WHITE PLAINS, Westchester County (WABC) -- The last time Leonard Mack walked into the Westchester County Courthouse he was in handcuffs, about to be sentenced to prison for rape. Tuesday was different.
"After 48 years, I'm finally going to get closure to this and clear my name," he said.
In 1975, the Vietnam veteran was charged with tying up two high school students at gunpoint and brutally raping one of them.
He was identified after questionable police tactics: his clothing was changed to match the description of the suspect, and his picture was the only Black man included in a photo array.
"People just don't know how it feels to be accused of something you didn't do," he said.
Mack, 72, served his entire 7-and-a-half-year sentence but kept fighting to clear his name.
The Innocence Project took up the case and the Westchester District Attorney Office's Conviction Review Unit had DNA evidence tested -- something that didn't exist at the time of his trial.
Not only did it clear Mack, it linked another man to the crime, who confessed.
District Attorney Miriam Rocah pointed out that the wrongful conviction not only robbed Mack of his freedom, but it also failed the public.
"Because while the wrongfully convicted sit behind bars, the actual perpetrators are free to commit additional crimes which is what we believe happened in this case," Rocah said.
In court, Mack tearfully described living nearly 50 years with the stigma and shame of being labeled a rapist.
The miscarriage of justice drew apologies from the district attorney and an emotional exchange with the judge who finalized his exoneration.
"And now I can truly say, now I can truly say that I'm free," Mack said.
The person who confessed to the rape cannot be prosecuted due to the statute of limitations. He was convicted of another rape just two weeks after this crime. He pleaded guilty to a sex offense in 2004 and is currently being prosecuted for failing to register with authorities as a registered sex offender.

Data shown:
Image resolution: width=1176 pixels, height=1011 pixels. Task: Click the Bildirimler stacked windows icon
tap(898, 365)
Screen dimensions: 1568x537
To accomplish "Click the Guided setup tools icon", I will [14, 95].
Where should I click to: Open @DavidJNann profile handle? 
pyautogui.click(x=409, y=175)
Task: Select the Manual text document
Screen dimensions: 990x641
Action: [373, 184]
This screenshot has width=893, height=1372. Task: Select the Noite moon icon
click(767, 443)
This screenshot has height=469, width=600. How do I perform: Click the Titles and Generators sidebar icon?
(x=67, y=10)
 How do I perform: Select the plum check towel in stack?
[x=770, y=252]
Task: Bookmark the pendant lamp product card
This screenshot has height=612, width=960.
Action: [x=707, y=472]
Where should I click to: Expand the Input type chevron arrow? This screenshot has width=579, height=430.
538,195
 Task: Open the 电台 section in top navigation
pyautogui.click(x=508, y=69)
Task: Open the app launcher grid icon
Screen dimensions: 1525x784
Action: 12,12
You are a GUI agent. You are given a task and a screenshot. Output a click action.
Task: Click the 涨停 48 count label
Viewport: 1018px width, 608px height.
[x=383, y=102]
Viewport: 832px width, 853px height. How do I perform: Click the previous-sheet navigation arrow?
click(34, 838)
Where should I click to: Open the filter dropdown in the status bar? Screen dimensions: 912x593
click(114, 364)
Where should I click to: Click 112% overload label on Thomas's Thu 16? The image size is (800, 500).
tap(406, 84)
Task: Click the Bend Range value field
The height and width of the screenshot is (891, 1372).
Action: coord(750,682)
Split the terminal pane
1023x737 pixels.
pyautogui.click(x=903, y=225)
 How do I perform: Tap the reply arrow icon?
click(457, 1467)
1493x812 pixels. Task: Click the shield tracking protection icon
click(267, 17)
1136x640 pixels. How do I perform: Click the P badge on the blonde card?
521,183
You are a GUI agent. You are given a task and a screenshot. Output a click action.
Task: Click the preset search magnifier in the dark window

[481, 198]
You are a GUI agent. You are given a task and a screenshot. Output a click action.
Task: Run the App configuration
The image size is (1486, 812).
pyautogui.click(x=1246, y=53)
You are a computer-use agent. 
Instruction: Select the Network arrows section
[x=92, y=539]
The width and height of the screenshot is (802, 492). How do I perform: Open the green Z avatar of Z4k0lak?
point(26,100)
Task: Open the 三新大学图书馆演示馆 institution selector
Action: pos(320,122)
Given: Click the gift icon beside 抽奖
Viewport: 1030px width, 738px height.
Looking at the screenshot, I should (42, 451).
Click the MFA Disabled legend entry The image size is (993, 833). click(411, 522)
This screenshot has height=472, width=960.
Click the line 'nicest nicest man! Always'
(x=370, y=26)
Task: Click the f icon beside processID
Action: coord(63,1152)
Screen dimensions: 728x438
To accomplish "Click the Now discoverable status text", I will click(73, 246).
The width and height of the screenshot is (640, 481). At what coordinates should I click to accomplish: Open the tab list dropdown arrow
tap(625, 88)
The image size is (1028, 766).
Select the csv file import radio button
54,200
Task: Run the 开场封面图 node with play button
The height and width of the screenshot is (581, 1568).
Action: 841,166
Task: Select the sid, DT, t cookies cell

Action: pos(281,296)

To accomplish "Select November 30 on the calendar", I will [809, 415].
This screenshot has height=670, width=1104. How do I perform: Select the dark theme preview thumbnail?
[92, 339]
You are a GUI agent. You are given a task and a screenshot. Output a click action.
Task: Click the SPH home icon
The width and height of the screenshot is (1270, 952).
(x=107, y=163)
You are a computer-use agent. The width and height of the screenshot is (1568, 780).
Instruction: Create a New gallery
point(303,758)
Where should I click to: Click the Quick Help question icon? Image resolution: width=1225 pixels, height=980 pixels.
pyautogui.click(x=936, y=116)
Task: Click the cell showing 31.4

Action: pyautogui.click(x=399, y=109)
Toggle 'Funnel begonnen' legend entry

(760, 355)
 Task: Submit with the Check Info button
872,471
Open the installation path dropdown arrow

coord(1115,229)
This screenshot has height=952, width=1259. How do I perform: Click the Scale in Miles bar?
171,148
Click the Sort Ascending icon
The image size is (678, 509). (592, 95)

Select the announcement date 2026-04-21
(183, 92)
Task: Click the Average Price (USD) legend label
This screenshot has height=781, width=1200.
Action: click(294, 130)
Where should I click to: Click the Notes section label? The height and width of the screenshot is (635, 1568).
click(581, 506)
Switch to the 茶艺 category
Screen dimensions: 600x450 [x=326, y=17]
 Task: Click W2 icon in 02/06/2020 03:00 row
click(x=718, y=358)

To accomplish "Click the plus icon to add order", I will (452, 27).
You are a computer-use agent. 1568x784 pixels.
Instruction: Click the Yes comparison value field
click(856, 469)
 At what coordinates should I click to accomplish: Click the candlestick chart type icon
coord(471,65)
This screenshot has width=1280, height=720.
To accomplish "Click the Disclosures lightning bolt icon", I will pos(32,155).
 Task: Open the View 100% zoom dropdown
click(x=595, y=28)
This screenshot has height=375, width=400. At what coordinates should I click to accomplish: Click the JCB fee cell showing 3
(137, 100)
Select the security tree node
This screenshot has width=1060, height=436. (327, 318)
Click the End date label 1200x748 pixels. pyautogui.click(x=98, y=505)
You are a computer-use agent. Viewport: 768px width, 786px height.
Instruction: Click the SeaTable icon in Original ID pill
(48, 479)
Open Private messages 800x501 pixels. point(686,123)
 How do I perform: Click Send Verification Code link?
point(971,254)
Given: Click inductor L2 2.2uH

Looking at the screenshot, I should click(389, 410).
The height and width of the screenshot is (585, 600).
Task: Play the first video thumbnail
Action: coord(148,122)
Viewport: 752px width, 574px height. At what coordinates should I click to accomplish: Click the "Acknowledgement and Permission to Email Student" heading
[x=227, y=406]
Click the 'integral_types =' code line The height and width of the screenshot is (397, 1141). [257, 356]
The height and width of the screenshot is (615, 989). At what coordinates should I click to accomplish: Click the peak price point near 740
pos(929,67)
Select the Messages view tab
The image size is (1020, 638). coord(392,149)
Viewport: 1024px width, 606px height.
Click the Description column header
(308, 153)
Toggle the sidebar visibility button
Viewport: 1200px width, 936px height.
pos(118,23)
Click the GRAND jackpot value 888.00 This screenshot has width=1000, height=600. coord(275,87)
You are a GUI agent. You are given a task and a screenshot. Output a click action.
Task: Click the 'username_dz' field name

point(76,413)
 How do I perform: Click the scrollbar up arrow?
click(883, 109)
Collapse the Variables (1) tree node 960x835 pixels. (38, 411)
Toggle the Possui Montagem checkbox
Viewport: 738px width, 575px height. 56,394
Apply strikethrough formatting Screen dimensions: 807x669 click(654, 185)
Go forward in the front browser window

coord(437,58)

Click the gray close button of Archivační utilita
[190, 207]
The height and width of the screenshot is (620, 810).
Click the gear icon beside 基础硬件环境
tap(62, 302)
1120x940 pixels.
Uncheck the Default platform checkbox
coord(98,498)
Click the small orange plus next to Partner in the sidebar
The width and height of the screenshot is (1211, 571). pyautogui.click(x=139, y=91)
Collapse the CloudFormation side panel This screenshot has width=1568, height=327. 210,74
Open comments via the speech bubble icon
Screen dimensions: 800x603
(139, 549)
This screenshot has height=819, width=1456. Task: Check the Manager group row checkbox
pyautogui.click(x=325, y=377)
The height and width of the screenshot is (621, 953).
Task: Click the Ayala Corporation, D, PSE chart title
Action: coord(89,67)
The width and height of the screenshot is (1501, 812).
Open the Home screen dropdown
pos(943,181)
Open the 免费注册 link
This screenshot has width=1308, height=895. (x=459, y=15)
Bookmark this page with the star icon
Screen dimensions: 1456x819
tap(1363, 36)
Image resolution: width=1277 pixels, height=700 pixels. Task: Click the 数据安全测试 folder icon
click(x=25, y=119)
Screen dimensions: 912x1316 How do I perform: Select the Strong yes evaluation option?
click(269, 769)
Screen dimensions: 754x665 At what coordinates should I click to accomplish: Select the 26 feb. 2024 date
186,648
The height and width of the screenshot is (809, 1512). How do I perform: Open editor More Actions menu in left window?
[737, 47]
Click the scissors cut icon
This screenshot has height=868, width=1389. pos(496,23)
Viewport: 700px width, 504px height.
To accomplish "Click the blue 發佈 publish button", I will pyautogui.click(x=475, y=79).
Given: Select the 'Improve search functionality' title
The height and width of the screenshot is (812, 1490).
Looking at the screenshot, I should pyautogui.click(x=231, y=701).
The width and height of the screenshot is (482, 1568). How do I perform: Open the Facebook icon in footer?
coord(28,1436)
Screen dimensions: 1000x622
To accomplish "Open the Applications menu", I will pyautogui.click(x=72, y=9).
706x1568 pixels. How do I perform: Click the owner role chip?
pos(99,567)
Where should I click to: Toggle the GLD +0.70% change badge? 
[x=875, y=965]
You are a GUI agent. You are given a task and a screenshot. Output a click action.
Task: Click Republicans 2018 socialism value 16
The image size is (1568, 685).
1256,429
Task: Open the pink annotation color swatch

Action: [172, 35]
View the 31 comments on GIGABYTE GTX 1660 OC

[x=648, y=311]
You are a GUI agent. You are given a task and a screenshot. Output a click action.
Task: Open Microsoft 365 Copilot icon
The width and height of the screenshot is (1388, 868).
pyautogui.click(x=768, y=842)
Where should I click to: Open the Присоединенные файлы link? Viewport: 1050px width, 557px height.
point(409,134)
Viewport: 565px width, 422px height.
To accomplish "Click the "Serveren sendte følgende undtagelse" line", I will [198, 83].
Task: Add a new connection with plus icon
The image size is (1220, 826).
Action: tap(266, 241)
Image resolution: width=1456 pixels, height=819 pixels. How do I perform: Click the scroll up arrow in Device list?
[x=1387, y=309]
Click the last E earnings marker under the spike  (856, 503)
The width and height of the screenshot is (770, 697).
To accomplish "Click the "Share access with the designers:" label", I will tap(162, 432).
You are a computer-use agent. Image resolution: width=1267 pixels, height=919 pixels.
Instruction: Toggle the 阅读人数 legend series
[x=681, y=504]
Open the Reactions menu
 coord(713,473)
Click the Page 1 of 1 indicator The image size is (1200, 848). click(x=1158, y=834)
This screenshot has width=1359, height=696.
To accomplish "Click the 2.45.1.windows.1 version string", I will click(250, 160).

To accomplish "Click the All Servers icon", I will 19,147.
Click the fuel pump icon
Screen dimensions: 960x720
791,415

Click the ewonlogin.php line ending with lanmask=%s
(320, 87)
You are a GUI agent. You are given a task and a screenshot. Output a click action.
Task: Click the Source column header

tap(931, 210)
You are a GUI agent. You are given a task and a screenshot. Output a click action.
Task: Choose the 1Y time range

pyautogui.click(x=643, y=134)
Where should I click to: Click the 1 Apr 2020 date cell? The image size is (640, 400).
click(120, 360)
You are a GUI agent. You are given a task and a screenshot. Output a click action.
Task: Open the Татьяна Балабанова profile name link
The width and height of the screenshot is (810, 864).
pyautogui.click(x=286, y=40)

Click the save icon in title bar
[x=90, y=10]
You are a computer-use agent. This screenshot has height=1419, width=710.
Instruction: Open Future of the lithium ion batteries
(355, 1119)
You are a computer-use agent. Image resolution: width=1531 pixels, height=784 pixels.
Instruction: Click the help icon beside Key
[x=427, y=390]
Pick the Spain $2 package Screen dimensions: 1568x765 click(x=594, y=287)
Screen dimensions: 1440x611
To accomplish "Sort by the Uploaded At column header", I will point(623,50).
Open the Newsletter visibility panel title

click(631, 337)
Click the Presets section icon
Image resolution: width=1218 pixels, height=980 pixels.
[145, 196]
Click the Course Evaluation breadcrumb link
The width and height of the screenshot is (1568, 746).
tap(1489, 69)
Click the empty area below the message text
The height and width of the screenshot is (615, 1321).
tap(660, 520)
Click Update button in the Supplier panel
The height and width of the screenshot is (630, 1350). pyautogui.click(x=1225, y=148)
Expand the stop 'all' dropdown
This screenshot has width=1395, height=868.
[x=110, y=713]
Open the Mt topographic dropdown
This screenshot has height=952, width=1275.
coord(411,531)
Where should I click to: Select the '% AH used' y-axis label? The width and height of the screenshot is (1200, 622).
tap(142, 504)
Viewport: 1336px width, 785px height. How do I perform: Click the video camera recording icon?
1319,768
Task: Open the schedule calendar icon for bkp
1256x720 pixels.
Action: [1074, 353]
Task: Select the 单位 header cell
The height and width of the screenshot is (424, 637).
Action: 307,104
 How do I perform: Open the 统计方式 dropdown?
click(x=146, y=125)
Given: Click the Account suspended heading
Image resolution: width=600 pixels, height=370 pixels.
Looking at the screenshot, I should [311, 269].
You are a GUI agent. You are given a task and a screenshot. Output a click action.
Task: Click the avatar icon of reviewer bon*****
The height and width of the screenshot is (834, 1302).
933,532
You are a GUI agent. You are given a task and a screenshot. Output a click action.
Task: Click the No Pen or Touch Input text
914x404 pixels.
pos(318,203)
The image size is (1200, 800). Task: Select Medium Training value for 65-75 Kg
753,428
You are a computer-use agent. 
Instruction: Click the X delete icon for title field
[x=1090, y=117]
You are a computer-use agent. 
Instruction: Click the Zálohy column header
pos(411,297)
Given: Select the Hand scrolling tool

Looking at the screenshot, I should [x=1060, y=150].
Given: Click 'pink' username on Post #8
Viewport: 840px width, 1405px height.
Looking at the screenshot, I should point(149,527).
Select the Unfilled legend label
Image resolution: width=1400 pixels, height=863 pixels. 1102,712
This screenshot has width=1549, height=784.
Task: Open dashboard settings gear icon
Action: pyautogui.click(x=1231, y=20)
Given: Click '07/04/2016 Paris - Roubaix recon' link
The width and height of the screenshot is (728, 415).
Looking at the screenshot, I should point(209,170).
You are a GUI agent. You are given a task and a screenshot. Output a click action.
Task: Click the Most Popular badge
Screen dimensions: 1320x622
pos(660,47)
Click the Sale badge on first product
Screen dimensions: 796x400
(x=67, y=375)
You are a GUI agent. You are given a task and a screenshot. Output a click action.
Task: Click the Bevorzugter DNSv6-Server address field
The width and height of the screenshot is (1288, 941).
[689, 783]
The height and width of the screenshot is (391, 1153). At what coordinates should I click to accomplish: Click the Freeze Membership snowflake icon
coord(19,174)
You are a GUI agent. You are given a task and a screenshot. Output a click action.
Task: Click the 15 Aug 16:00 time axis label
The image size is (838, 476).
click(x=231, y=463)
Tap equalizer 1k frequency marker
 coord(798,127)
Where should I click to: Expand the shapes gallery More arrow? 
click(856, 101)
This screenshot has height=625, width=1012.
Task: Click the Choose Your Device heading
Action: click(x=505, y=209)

Set of tasks:
1: Answer from the news report about Leonard Mack, one line per answer:
(a) How old is Mack?
(b) How long was the prison sentence he served?
(c) In what year did the man who confessed plead guilty to a sex offense?
2: Write out a passage of the news report about Leonard Mack word for word. Begin at the words "The person who" and stop after "registered sex offender.".

Answers by task:
1:
(a) 72
(b) Seven and a half years
(c) 2004

2:
The person who confessed to the rape cannot be prosecuted due to the statute of limitations. He was convicted of another rape just two weeks after this crime. He pleaded guilty to a sex offense in 2004 and is currently being prosecuted for failing to register with authorities as a registered sex offender.